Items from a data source

■ ■ ■ ■ ■ ■ ■

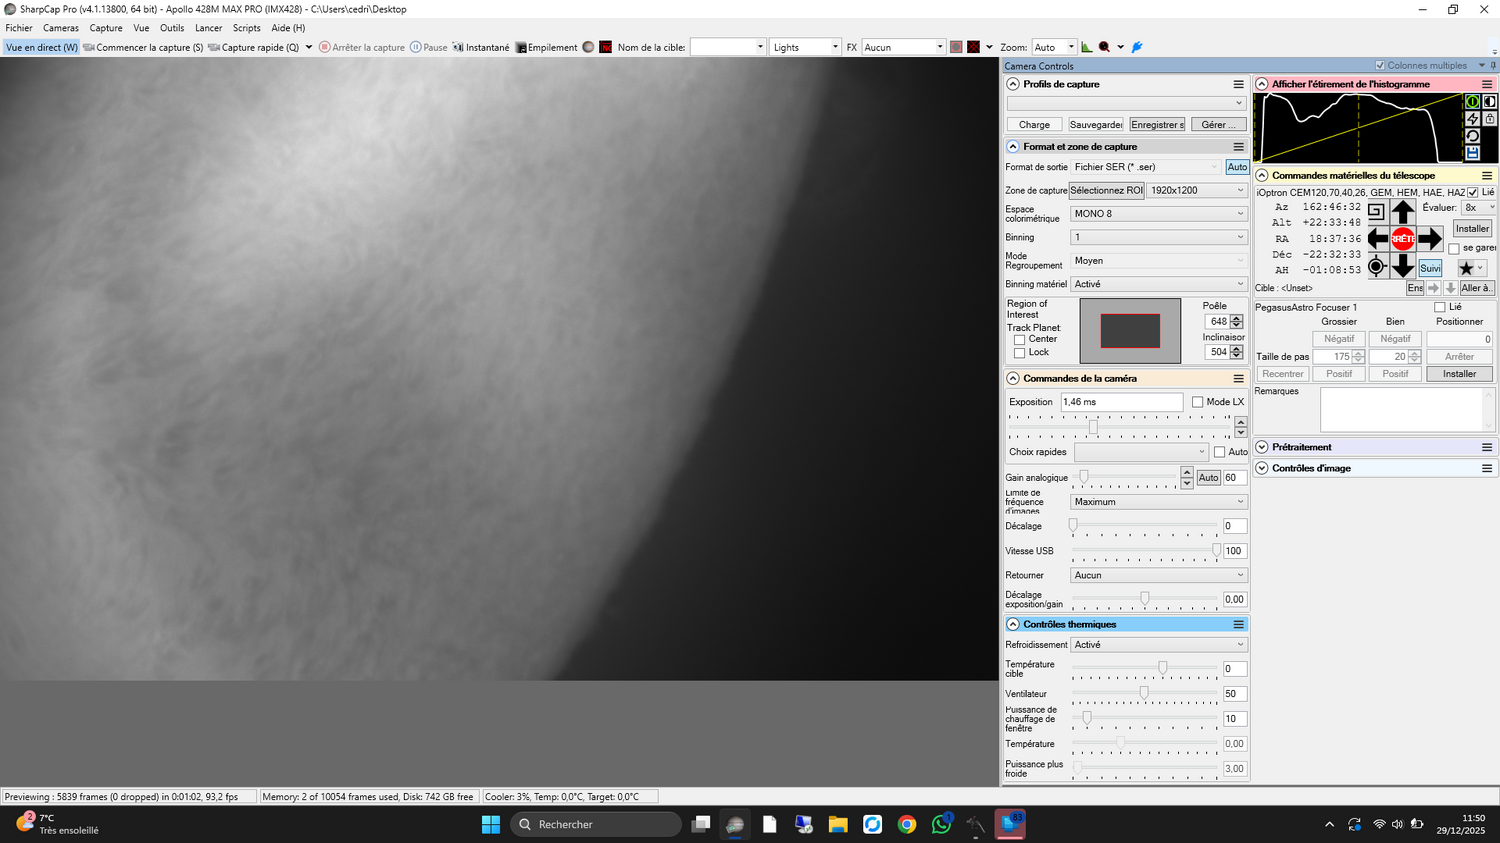Save histogram stretch with the floppy disk icon
This screenshot has width=1500, height=843.
(1473, 153)
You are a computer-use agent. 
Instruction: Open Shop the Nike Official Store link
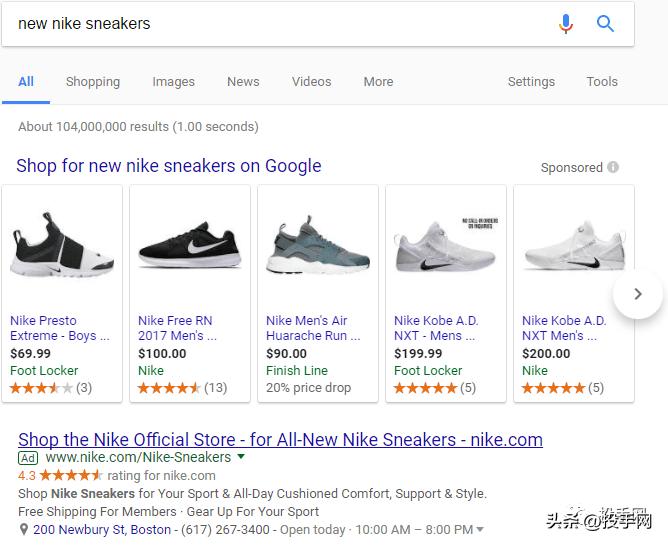280,439
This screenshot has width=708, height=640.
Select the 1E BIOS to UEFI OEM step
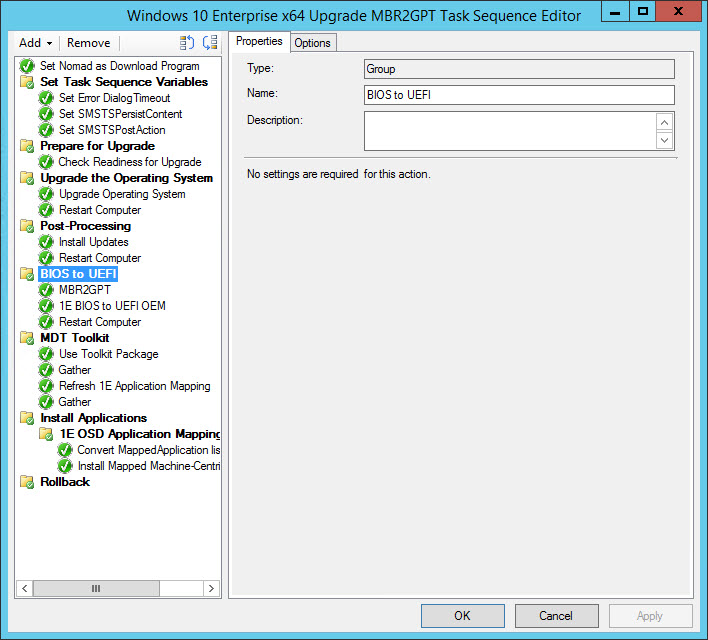pos(112,306)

■ ■ ■ ■ ■ ■ ■

With the pictures left out, copy exactly the lines above from the line containing "You are a computer-use agent." through the last line of the entries.

Written answer:
You are a computer-use agent. 
Instruction: Open Shop the Nike Official Store link
280,439
This screenshot has width=708, height=640.
Select the 1E BIOS to UEFI OEM step
pos(112,306)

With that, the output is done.